What needs to be done: Return each line exactly, beginning with the one that has "The width and" and finishing with the final line of the material. Drop any pictures.

Exercise materials:
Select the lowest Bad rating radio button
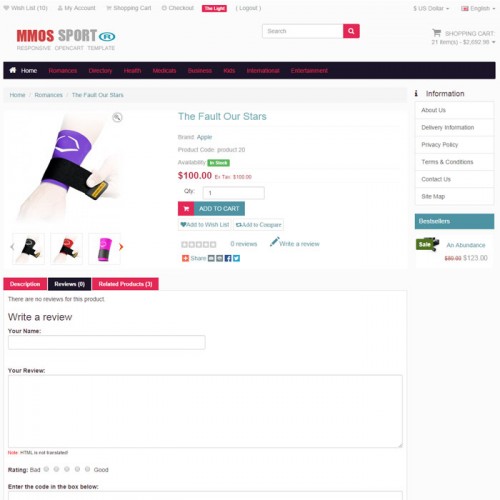Screen dimensions: 500x500 click(46, 469)
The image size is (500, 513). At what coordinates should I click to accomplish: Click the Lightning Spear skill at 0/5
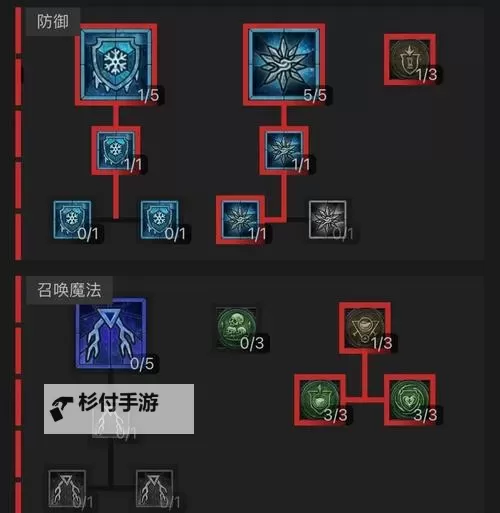click(111, 333)
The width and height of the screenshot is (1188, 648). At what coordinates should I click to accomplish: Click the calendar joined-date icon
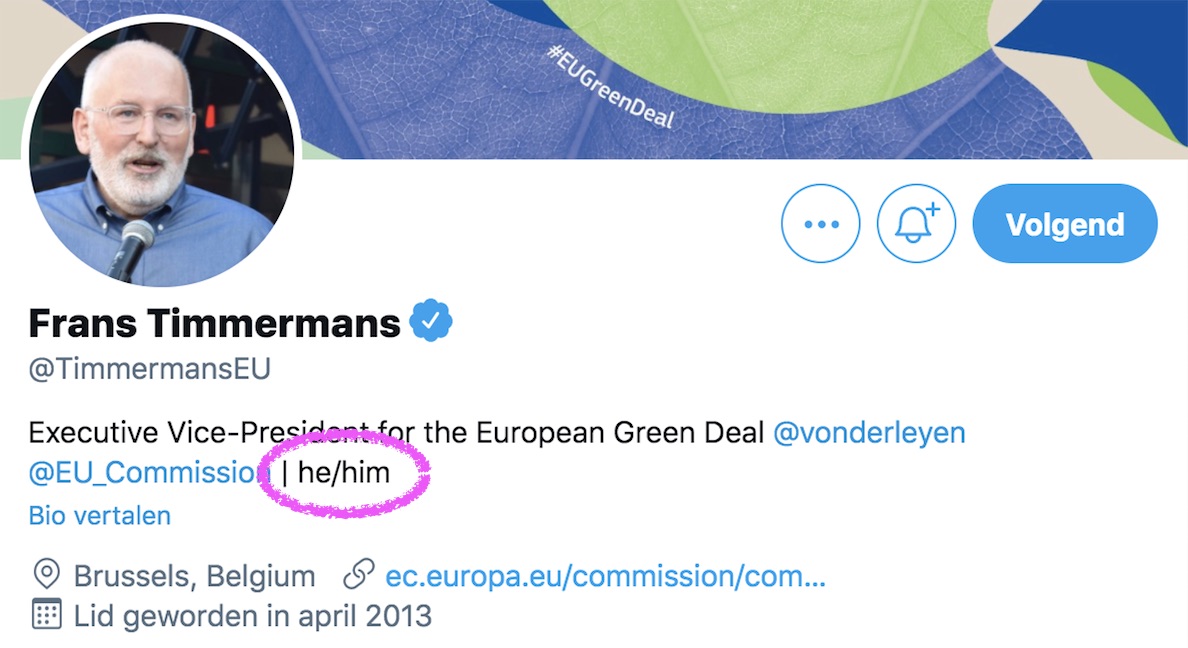coord(46,614)

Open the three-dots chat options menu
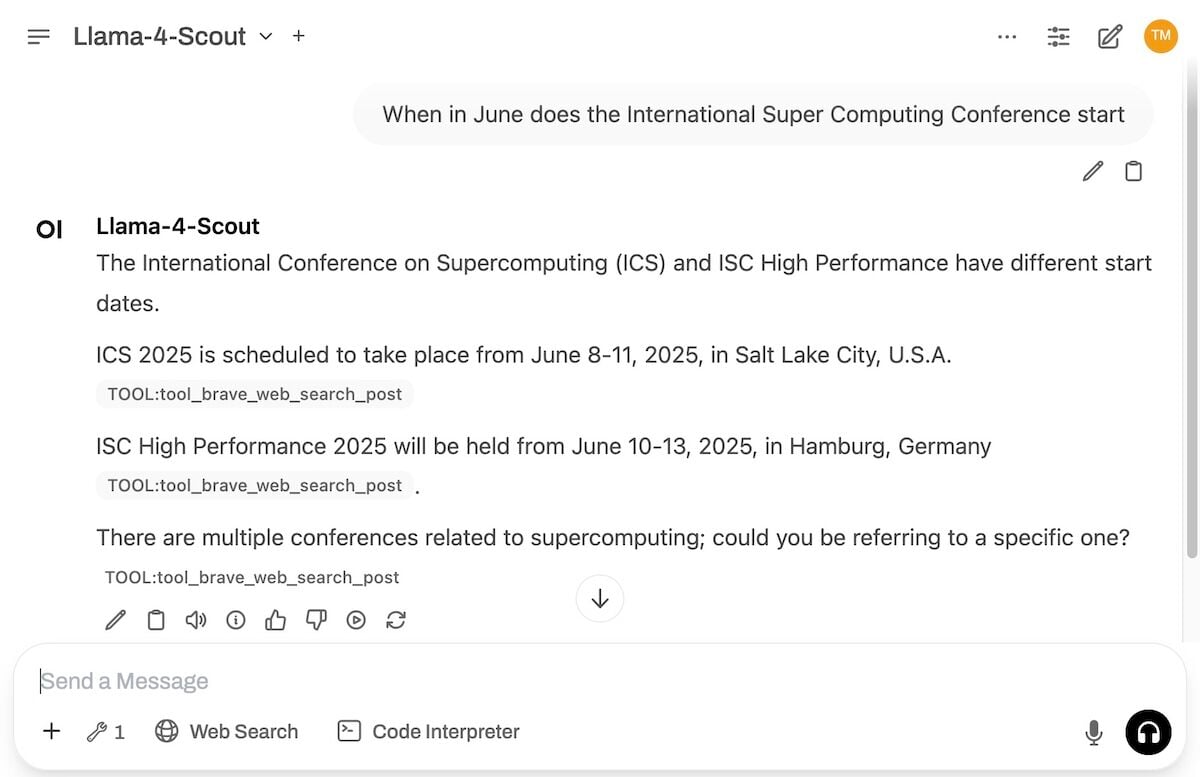pos(1007,37)
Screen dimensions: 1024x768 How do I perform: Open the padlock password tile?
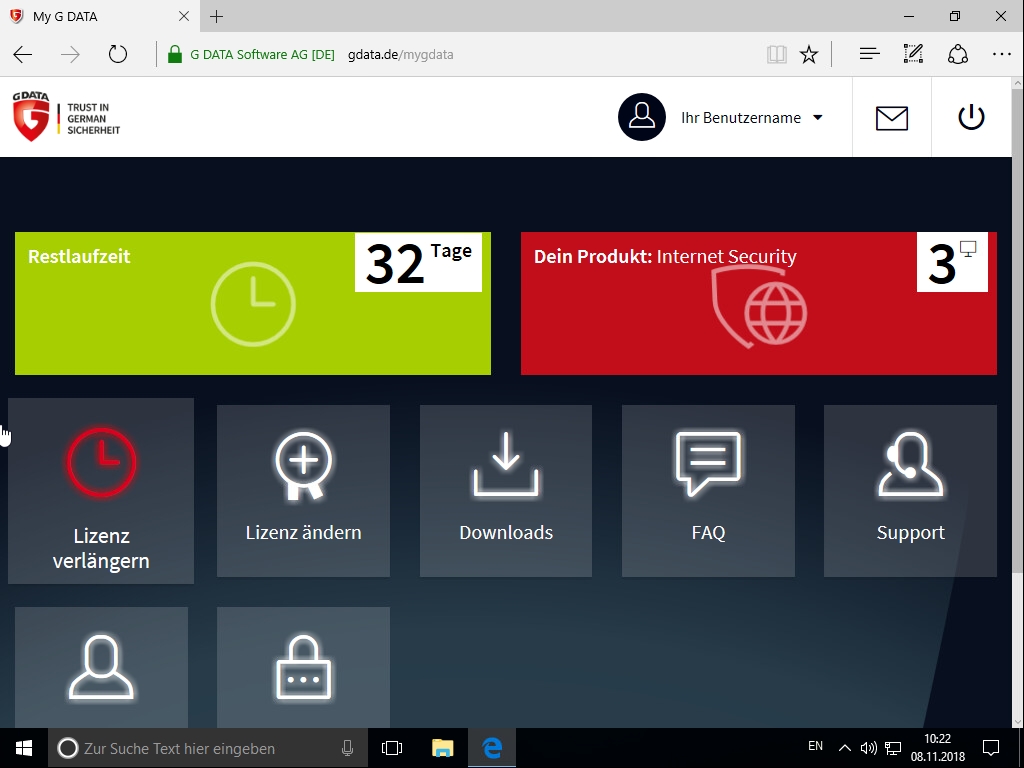click(x=303, y=667)
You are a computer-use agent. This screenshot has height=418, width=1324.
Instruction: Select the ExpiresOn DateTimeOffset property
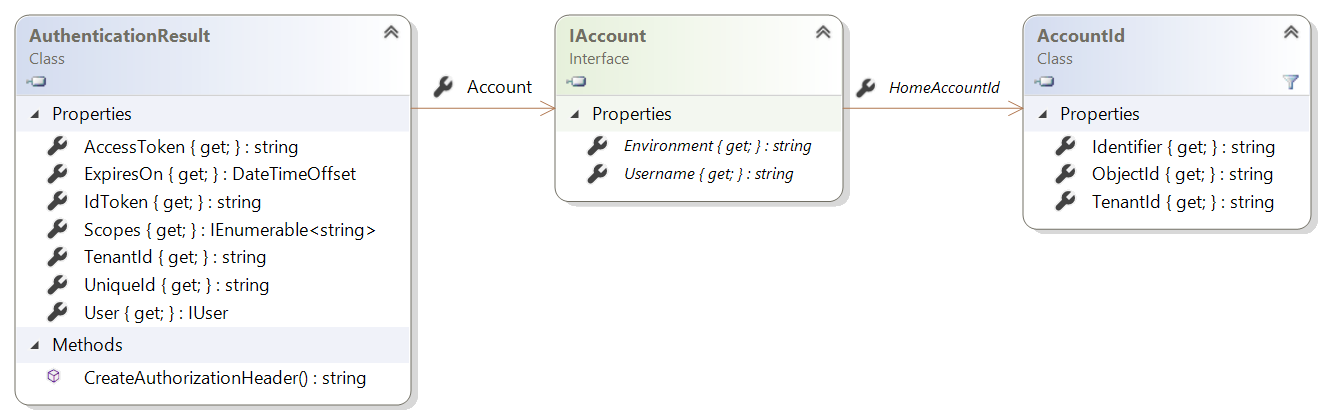tap(219, 174)
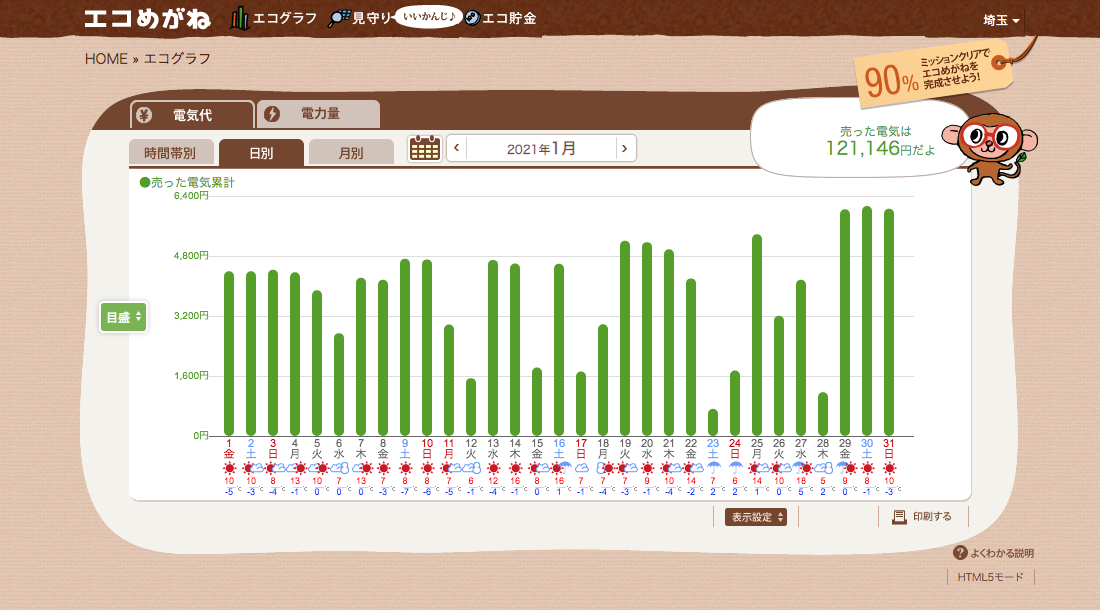Screen dimensions: 1100x610
Task: Open the Eco Graph bar chart icon
Action: tap(240, 18)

Exercise solution:
The width and height of the screenshot is (1188, 648). At what coordinates should I click to accomplish: Click the calendar joined-date icon
coord(46,614)

Open the three-dots chat options menu
pos(1007,37)
Screen dimensions: 1024x768 How do I perform: Open the padlock password tile?
click(x=303, y=667)
You are a computer-use agent. This screenshot has height=418, width=1324.
Instruction: Select the ExpiresOn DateTimeOffset property
tap(219, 174)
Screen dimensions: 1100x610
Task: Open the Eco Graph bar chart icon
Action: tap(240, 18)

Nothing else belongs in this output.